Keywords

Colorectal cancer screening, phone call reminder, quality improvement

 

Authors

  1. Breedlove, Shirley Rene' DNP, APRN, FNP-BC (Part-time Graduate Faculty and Family Nurse Practitioner-Advanced Practice Provider)

ABSTRACT

Background: Colorectal cancer screenings detect the early, treatable, and often curable stages of the disease. Screenings are now recommended beginning at 45 years of age. Health care providers are expected to have patient's complete screenings, and reimbursement rates can be affected if results are not documented.

 

Local Problem: An independent review of expected organizational core measures revealed inadequate colorectal cancer screenings completed and no formal patient outreach program for patients who had not completed ordered screenings. The lack of a formal reminder to patients resulted in a cumulative completion rate of 19%.

 

Methods: A phone call intervention was designed to notify patients of the need to complete colorectal cancer screenings. A preimplementation and postimplementation design was used to compare completed colorectal cancer screenings.

 

Intervention: Patients with ordered colorectal cancer screenings received one reminder phone call to complete the screening.
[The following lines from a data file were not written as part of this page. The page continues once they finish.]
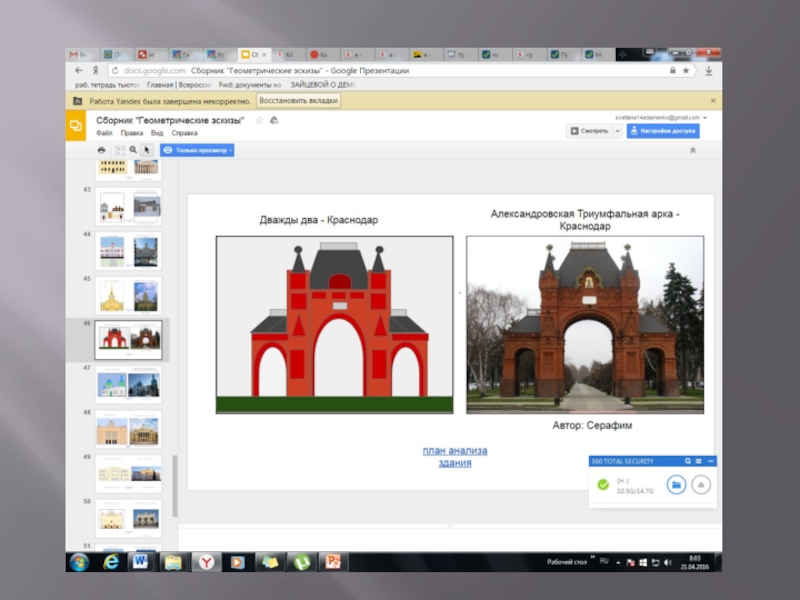
Task: Collapse the menus with double chevron
Action: [693, 150]
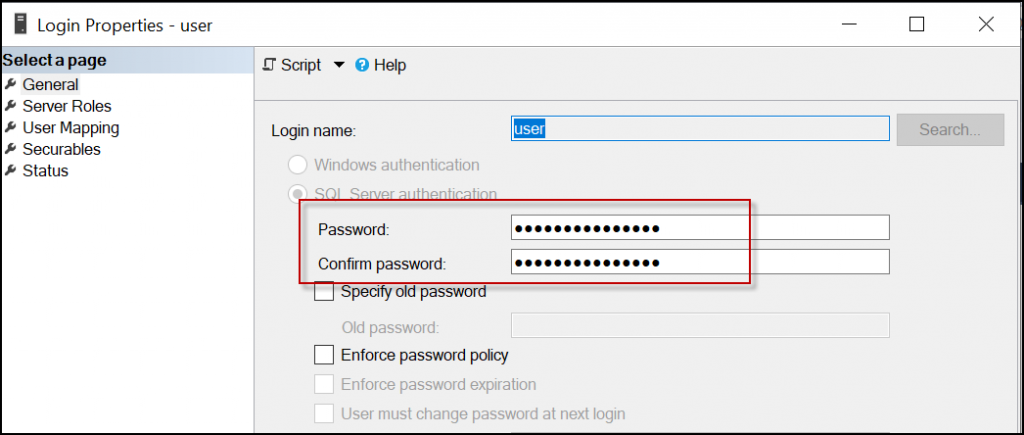Click the server icon in title bar
The image size is (1024, 435).
pyautogui.click(x=21, y=25)
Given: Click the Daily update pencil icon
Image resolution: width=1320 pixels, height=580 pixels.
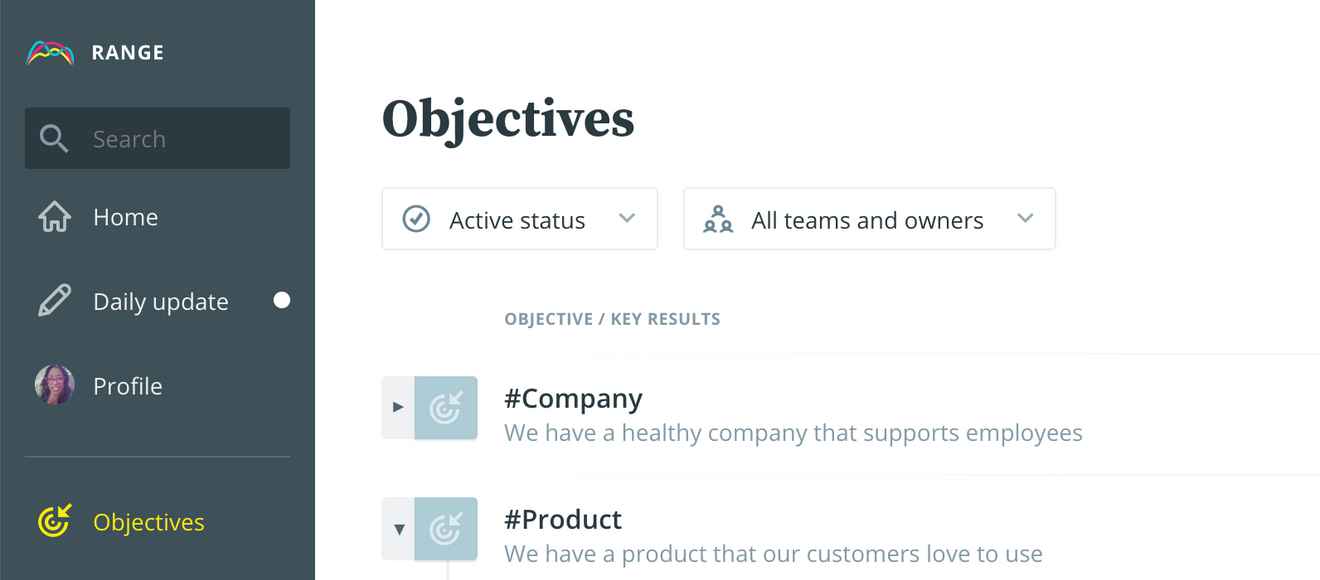Looking at the screenshot, I should click(54, 301).
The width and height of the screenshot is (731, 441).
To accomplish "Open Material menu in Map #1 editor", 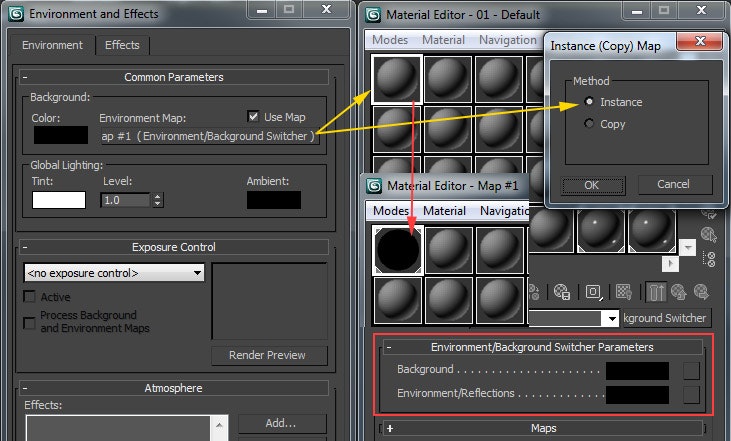I will 444,211.
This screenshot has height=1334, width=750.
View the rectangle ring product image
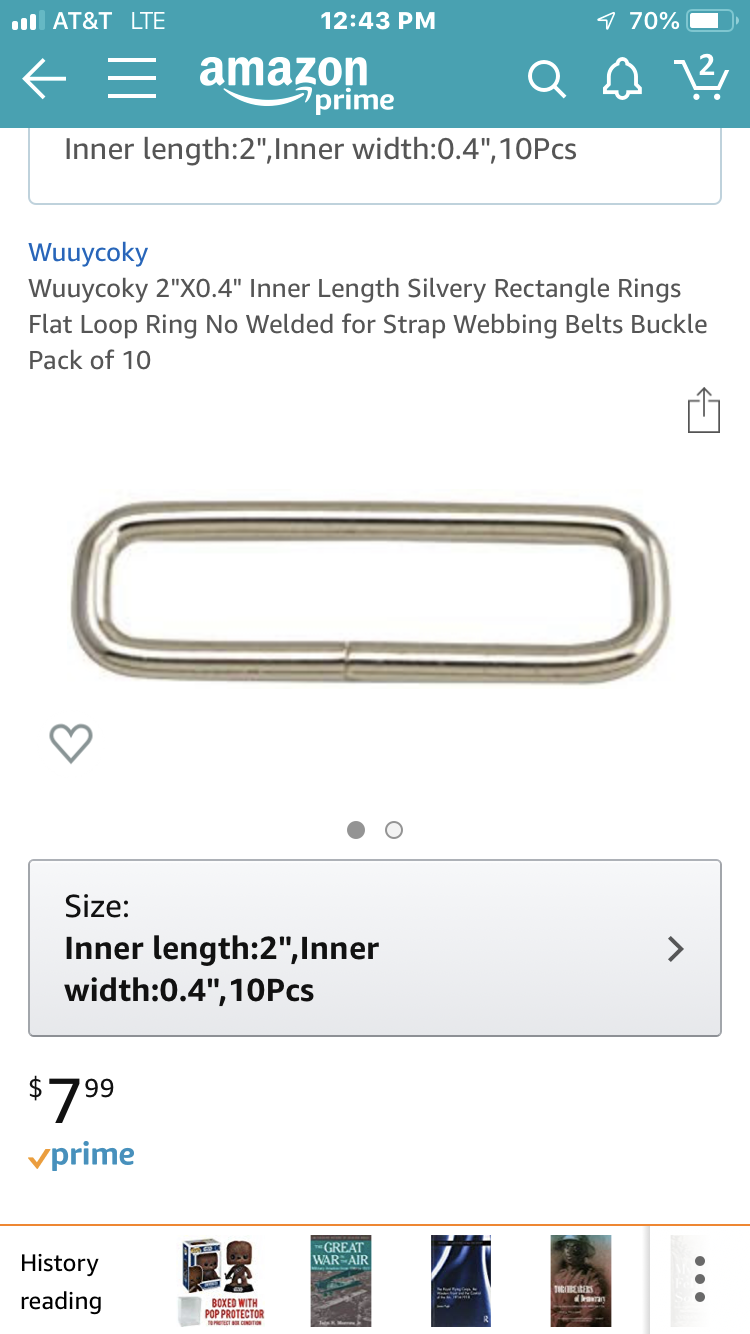coord(371,593)
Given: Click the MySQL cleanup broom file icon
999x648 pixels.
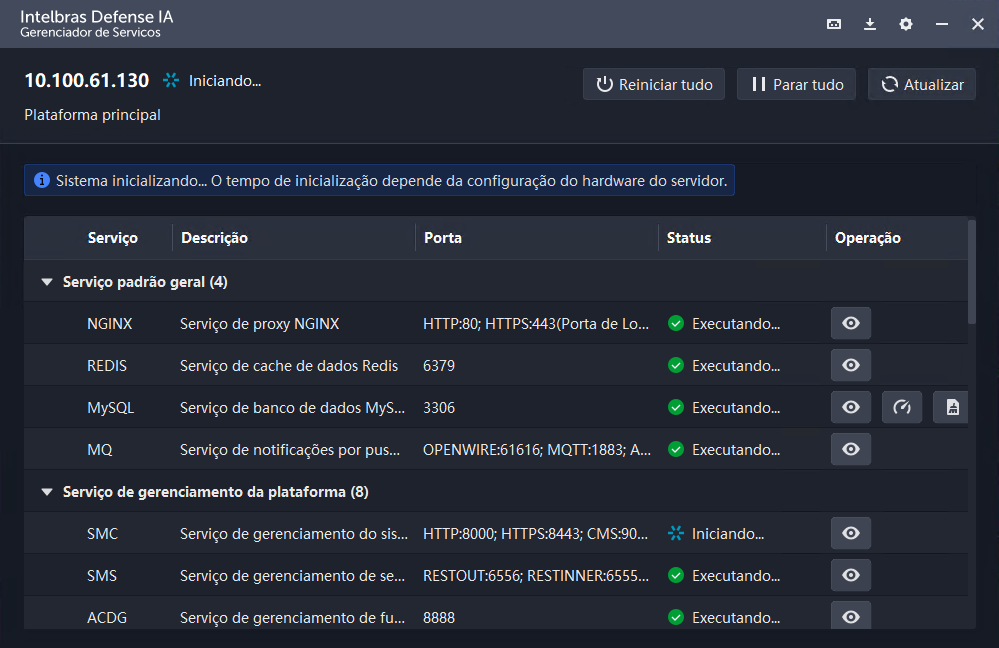Looking at the screenshot, I should [952, 408].
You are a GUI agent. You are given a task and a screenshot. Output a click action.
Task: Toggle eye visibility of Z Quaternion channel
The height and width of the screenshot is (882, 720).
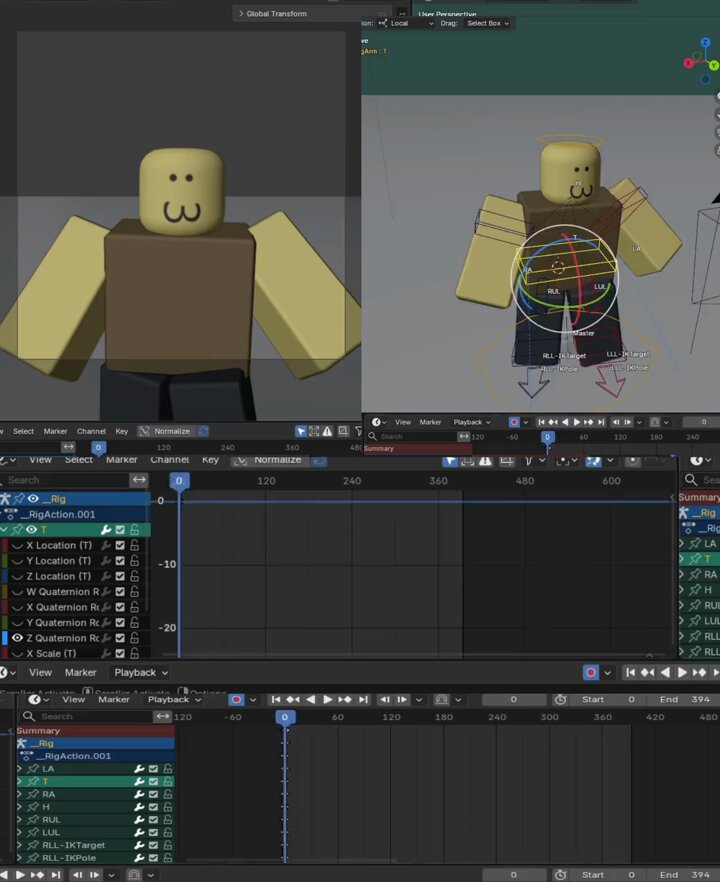click(x=17, y=638)
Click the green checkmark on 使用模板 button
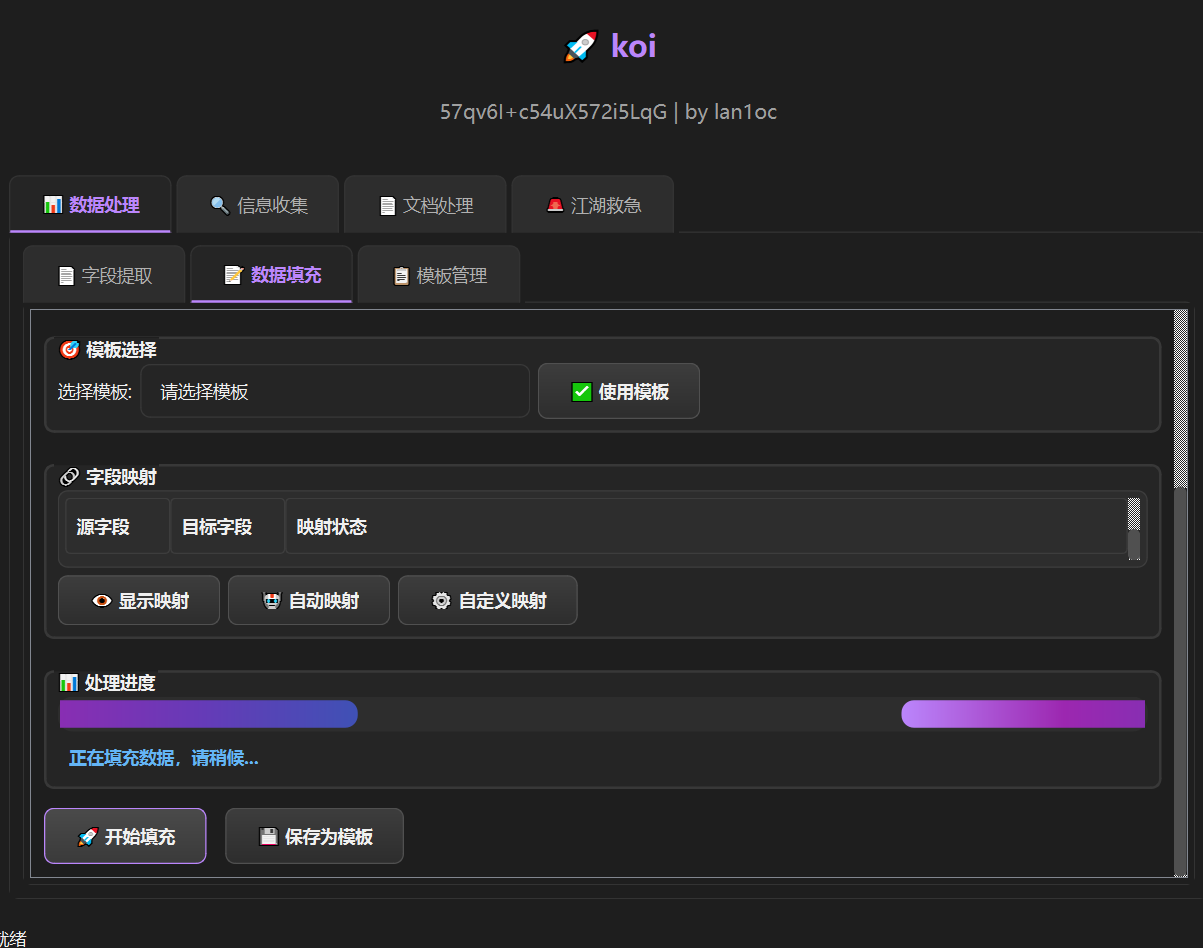1203x948 pixels. click(582, 392)
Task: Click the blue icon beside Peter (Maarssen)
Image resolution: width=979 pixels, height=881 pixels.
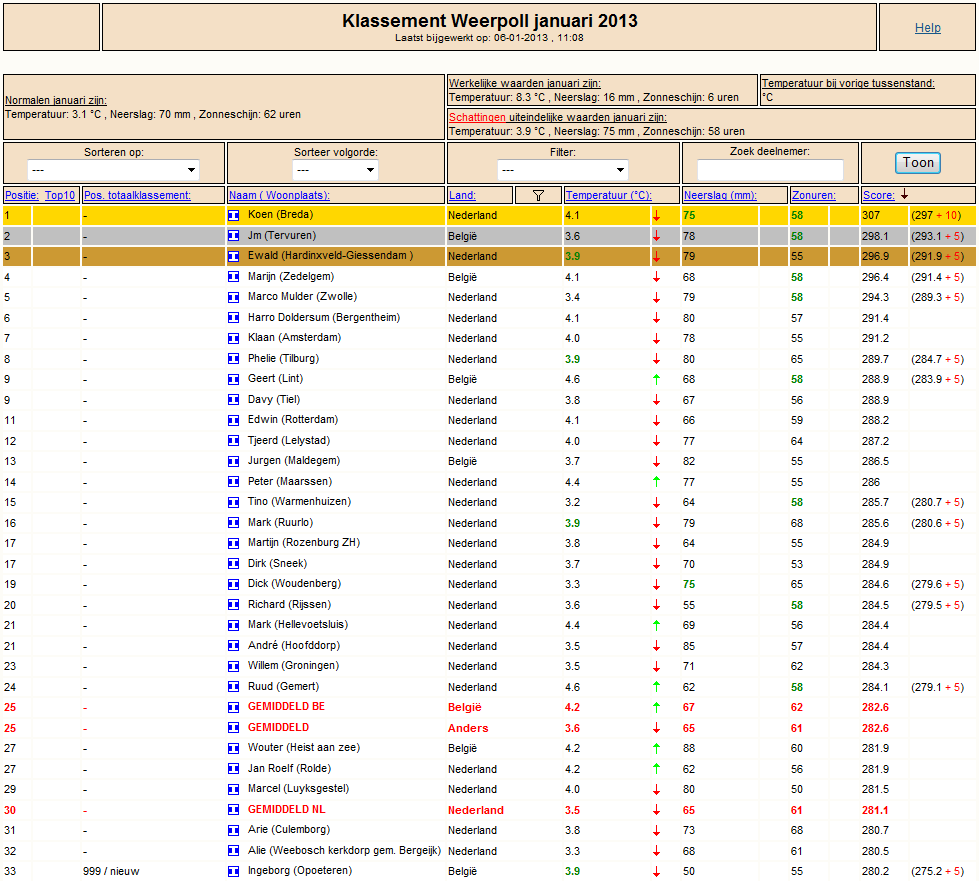Action: pos(234,482)
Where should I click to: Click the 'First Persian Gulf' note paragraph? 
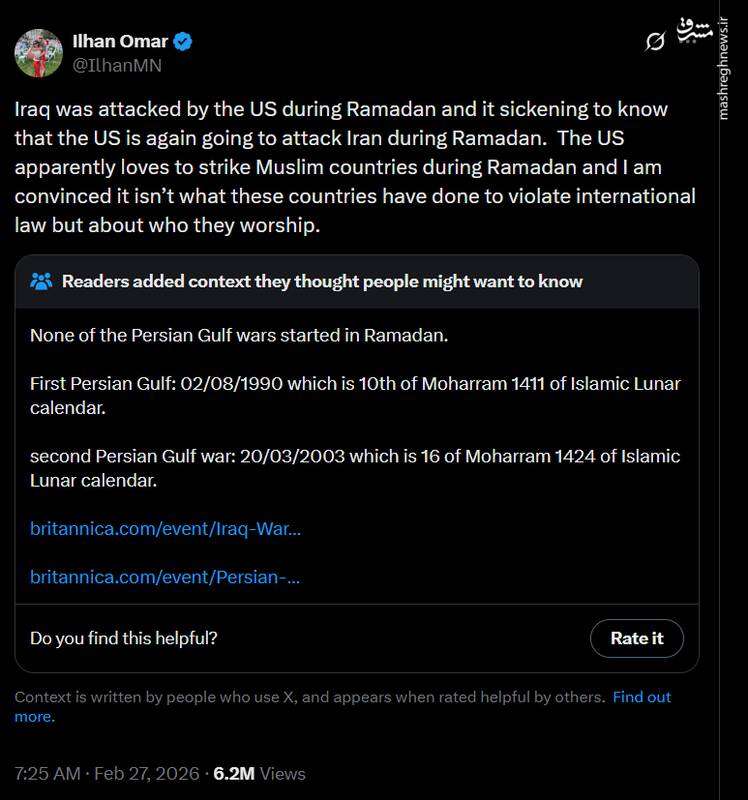tap(355, 395)
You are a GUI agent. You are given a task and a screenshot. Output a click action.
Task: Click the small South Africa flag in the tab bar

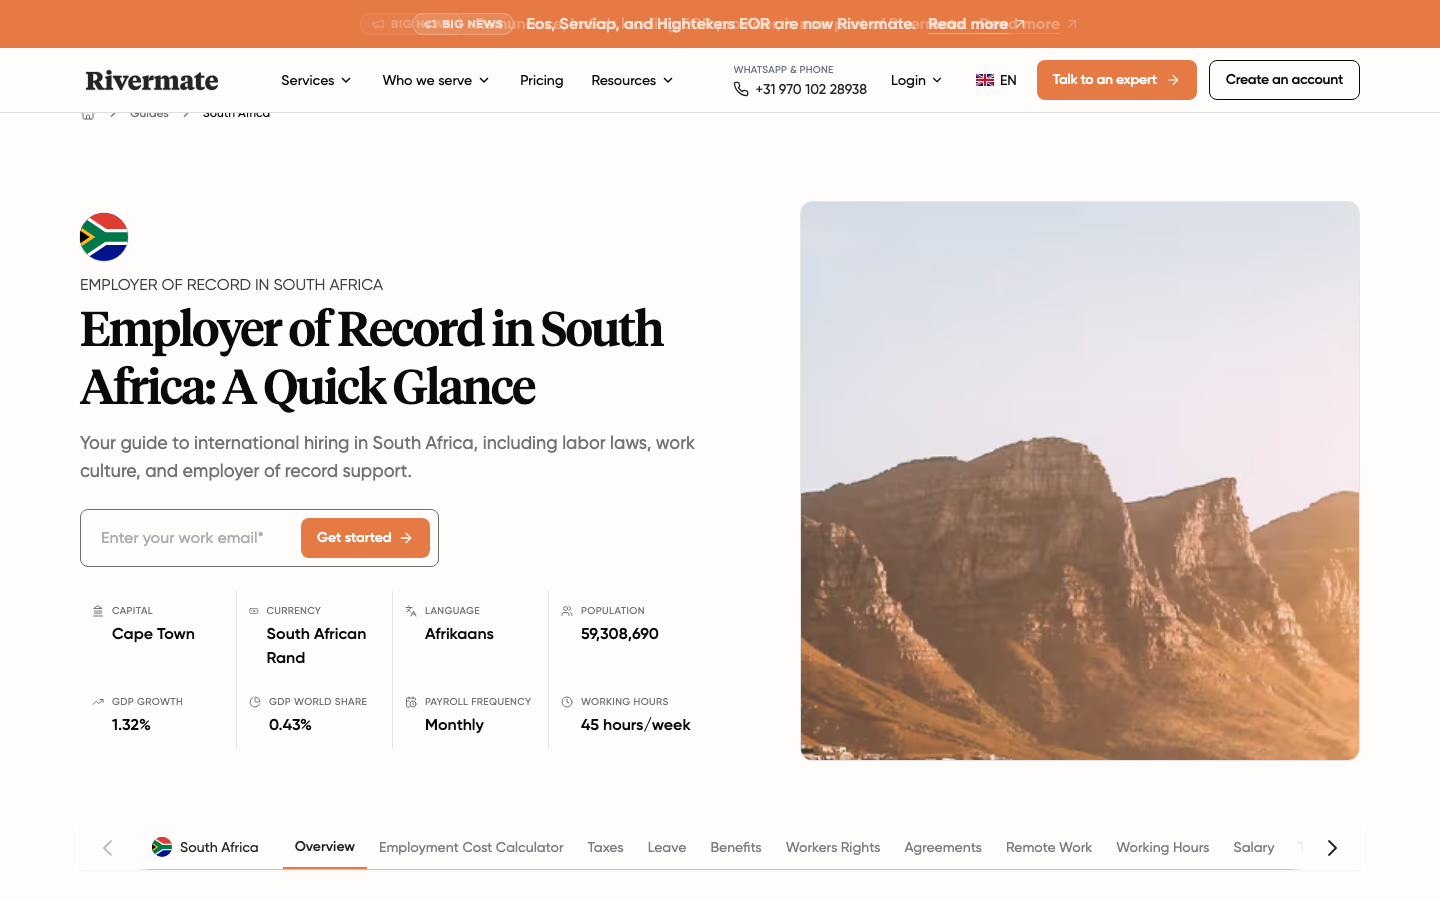(162, 847)
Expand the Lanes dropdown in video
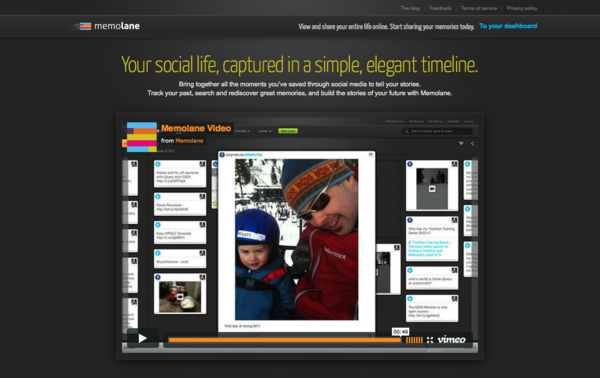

Preintervention and postintervention completion rates were evaluated using data from the electronic medical record.

 

Results: Results revealed a colorectal cancer screening rate of 19% preimplementation and 43% postimplementation and reflected a 61.9% increase in cumulative completion rates over a 12-week intervention period.

 

Conclusion: The colorectal cancer patient reminder intervention showed clinical significance in improving completion rates of colorectal cancer screenings. The intervention was a successful method to improve patient compliance with the expected screening and helped improve provider core measure expectations.